**What is being asked**
The required output is every line from the beginning of the entries below through the line that includes "Get well soon flowers (521, 1766)", copied exactly.

**Stored records**
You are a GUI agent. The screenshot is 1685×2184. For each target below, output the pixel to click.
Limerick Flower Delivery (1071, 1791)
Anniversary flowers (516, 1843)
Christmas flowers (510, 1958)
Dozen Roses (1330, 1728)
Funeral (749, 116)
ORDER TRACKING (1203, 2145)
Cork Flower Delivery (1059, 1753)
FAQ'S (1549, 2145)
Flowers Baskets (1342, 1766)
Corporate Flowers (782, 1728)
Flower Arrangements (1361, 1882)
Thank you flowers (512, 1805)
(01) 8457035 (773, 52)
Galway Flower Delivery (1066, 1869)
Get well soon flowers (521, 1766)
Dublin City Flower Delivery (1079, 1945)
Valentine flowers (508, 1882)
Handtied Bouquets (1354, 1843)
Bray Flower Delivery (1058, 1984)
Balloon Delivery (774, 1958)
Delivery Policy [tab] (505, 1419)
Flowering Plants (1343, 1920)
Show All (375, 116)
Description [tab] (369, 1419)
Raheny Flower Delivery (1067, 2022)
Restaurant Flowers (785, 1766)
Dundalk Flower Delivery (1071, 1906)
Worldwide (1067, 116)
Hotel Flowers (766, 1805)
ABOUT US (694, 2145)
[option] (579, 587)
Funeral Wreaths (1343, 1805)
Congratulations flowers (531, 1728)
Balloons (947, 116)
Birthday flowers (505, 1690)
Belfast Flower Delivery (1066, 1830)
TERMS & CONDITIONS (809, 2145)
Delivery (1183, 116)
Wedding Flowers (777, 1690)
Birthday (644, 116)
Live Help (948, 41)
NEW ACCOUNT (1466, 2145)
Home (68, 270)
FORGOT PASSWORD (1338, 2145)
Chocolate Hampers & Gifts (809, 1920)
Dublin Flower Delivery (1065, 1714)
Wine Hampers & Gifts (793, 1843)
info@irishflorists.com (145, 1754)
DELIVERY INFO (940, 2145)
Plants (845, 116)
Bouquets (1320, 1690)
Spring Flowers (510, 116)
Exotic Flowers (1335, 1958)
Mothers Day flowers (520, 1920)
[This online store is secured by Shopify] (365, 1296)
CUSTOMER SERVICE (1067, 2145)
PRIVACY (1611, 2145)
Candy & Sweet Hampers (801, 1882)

**Task output**
You are a GUI agent. The screenshot is 1685×2184. For each target below, output the pixel to click.
Limerick Flower Delivery (1071, 1791)
Anniversary flowers (516, 1843)
Christmas flowers (510, 1958)
Dozen Roses (1330, 1728)
Funeral (749, 116)
ORDER TRACKING (1203, 2145)
Cork Flower Delivery (1059, 1753)
FAQ'S (1549, 2145)
Flowers Baskets (1342, 1766)
Corporate Flowers (782, 1728)
Flower Arrangements (1361, 1882)
Thank you flowers (512, 1805)
(01) 8457035 (773, 52)
Galway Flower Delivery (1066, 1869)
Get well soon flowers (521, 1766)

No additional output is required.